You _do_ need to handle the case that addr is loopback (which guest_gw might be translated to), and that's handled by your dummy entries.
The other case we might need to consider here is if the (translated) address is the host's IP. Do we want to give out_tap_addr for that case? Or the host's real MAC on the template interface? If the latter will that be in the host ARP table, or would we have to handle it specially?
This is my current understanding of this:
1) Adding the loopback entries to the neigbour table is harmless, but unnecessary.
Loopback entries yes, but I thought you would add the equivalent guest-side entries.
fwd_neigh_mac_get() will always return our_tap_mac when it doesn't find an entry in the table, which is the case here.
Kind of, because while with IPv4: $ pasta sh -c 'ip n a 127.0.0.1 dev lo lladdr 00:ba:db:ad:1d:ea; ip n' 0.0.0.0 dev lo lladdr 00:ba:db:ad:1d:ea PERMANENT that won't match anything, with IPv6: $ pasta sh -c 'ip n a ::1 dev lo lladdr 00:ba:db:ad:1d:ea; ip n' ::1 dev lo lladdr 00:ba:db:ad:1d:ea PERMANENT that would match the loopback address. I don't think we actually need to care about this, though.
This addition was a mistake.
2) Regarding the default gw, we have two cases:
2.1) guest_gw IP is the same as the host_gw IP:
I'm afraid we're losing a substantial amount of time on ambiguous terminology, so let me clarify what my understanding of these terms is: a. "guest_gw IP" -> any of the two IP addresses, in the guest, possibly mapping to the host ...that's because the default gateway address in the guest doesn't really matter, so I don't think you're referring to the IP address of the default gateway in the guest. b. "host_gw IP" -> the IP address of the default gateway on the host
In this case, we'll have an event trying to inserting an entry into the table with the host_gw's real mac address.
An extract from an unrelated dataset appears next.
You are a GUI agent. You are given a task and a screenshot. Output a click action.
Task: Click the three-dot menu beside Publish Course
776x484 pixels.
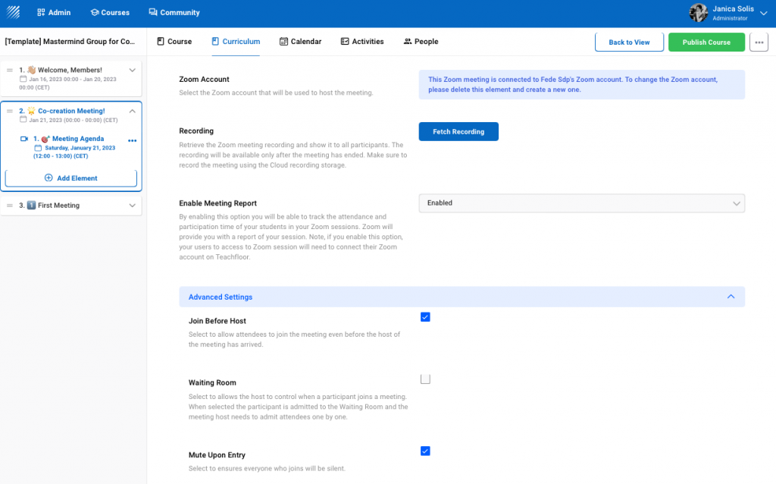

In v11, this mapping was announced to the guest, but later contradicted by all ARP/NDP messages he receives, because they all come from PASTA/PASST and uses our_tap_mac as source mac in the message header. This is probably harmless, but causes confusion in the guest and a warning wireshark. In v12, I therefore chose to add the entry but suppress the announcements for the gw, and also the updates of the mac fields from subsequent events. This is not right either. We either have to be consistent, and add the real host_gw mac in all messages sent from the purported gw address, or we just as consistently use our_tap_mac. I think the latter is simpler with less consequences for the code.
I also think we should use our_tap_mac for any message coming from the host itself: they're not coming from the gateway (as seen by the host), which we are effectively shadowing.
I think we should just simply suppress all events from the host gw in such cases.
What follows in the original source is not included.